Former Nazi SS officer Oskar Groening, known as the Bookkeeper of Auschwitz, was sentenced earlier this month to four years in prison on 300,000 counts of being an accessory to murder during World War II.
The three-months trial revealed many horrific stories from Auschwitz, Nazi’s most infamous death camp, but most of the victims who took the stand claimed that they do not remember seeing Groening at the camp. The court nonetheless found the 94 year-old guilty for his essential role at the concentration camp.
During the trial, Groening admitted to his service at the camp and expressed guilt for his crimes, but denied any direct involvement in the killings. Judge Franz Kompisch ruled that Groening was “legally connected” to 300,000 cases of Hungarian Jews sent to gas chambers from May to July of 1944.
Judge Kompisch went on to say that Groening had voluntarily taken up a “safe desk job” designed purely for killing prisoners, a system that was “inhumane and all but unbearable for the human psyche.” His main responsibility in Auschwitz was to sort and count the money taken from the prisoners and then deposit it at the Nazi base camp in Berlin.
The court proceedings convened almost daily between April and June.
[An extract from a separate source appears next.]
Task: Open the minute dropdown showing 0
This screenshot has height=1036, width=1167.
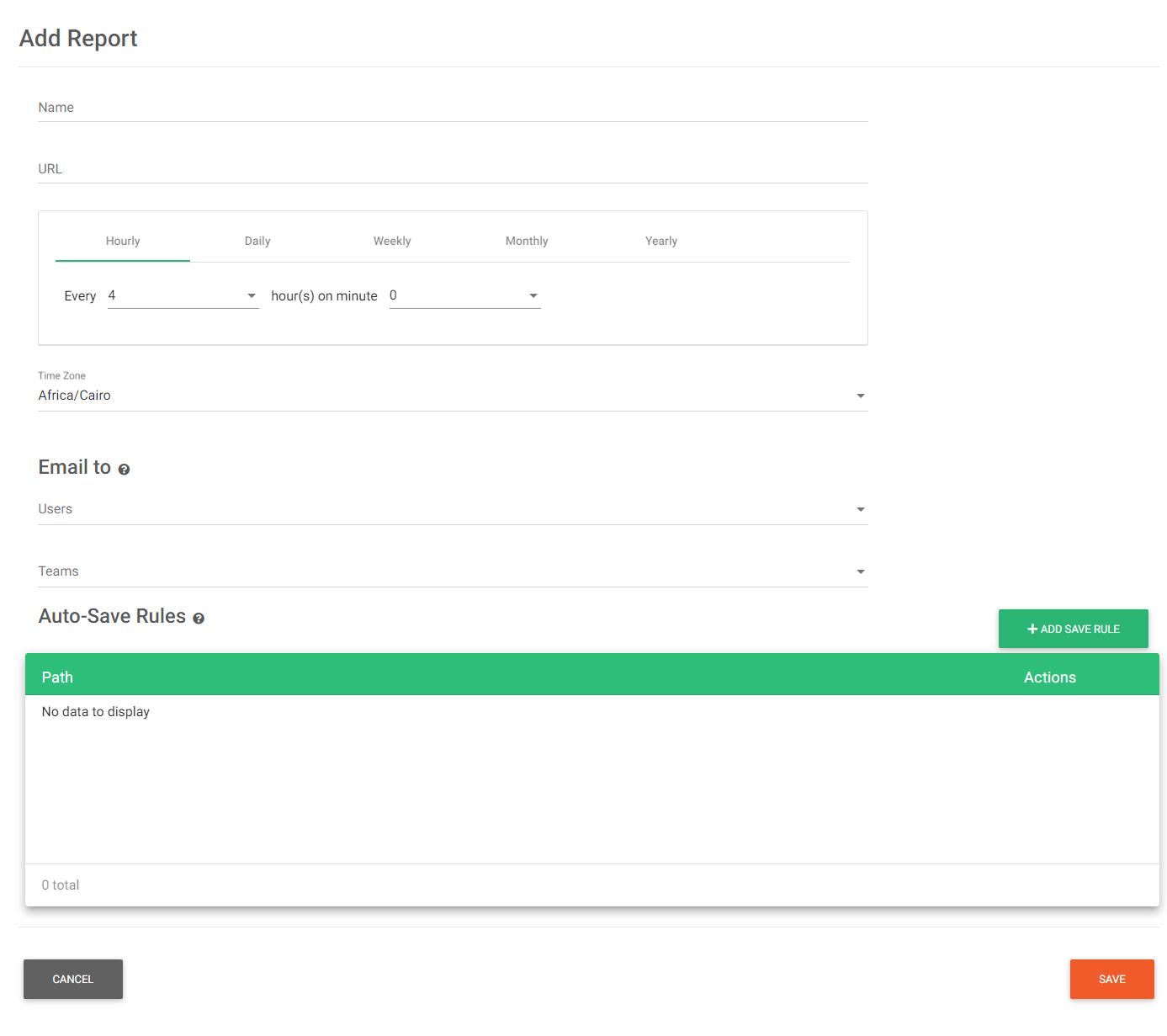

Each session lasted three hours, after which Groening was taken back to the hospital. Due to his physical ailments, Groening had to be carried in and out of the courtroom.
Groening’s lawyers have announced that they fully intend to appeal the decision, hoping that Groening would never have to go behind bars.
President of the European Jewish Congress Dr. Moshe Kantor said that he welcomed the “verdict and the historic significance of the trial of Oskar Groening, and the opportunity it provides for educating a generation that is all too distant from the horrors of the Holocaust.”
“Although more than 70 years have passed since the liberation of the Nazi death camps,” Kantor continued, “this trial reminds us that there is no statute of limitations for those responsible for Nazi horrors and of the real and present danger of intolerance and demonstrates the constant need to guard against anti-Semitism, racism and hate.”
Among the co-plaintiffs were more than a dozen Holocaust survivors and relatives, who welcomed the verdict, calling it a “very late step toward justice.”
As the proceedings concluded with the defense calling for an acquittal, Groening seized a last opportunity to address the judge. Begging for mercy, he stated he was “very sorry” for his time stationed at the Nazi death camp, adding that “No one should have taken part in Auschwitz.”
Groening testified that the crimes he witnessed at the camp were so horrific that he asked three times to be transferred before he was finally moved to the front battle lines in October 1944.
In earlier interviews, Groening said he witnessed SS officers toying with a baby left at a station platform, ultimately kicking the baby to death. He said that he was only there to watch over the valuables confiscated and did not take part in the decision of who to send into the gas chambers. Prosecutors argued that by doing this, Groening helped maintain order at the camp, and thus created a smoother operation at Auschwitz. Defense attorneys Hans Holtermann argued that there was no proof that Groening “aided and abetted a crime.”
“Mr. Groening was never an accessory to the Holocaust,” Hotlermann said, “neither with his presence at the camp nor by transferring and counting money nor with any other actions, at least not in any legal sense.”
The defense team pled for clemency on grounds of Groening’s poor health and his willingness to testify in detail regarding the atrocities committed at Auschwitz, something many defendants of Holocaust war crimes had refused to do.
In the 1970s, after extensive criminal probes, German authorities had cleared Groening of criminal wrongdoing during his time at the concentration camp. This changed in 2011 when the trial of concentration camp guard John Demjanjuk reopened the legal foundation for prosecuting ex-Nazis. Demjanjuk was convicted solely on the reason of having worked at the Sobibor camp in Poland. Kurt Schrimm, a leading prosecutor of Nazi era criminals, said that cases against Nazi participants will continue.
Between 1940 and 1945, an approximate 1.1 million European Jews died in the Auschwitz camp before it was liberated by the Soviet army.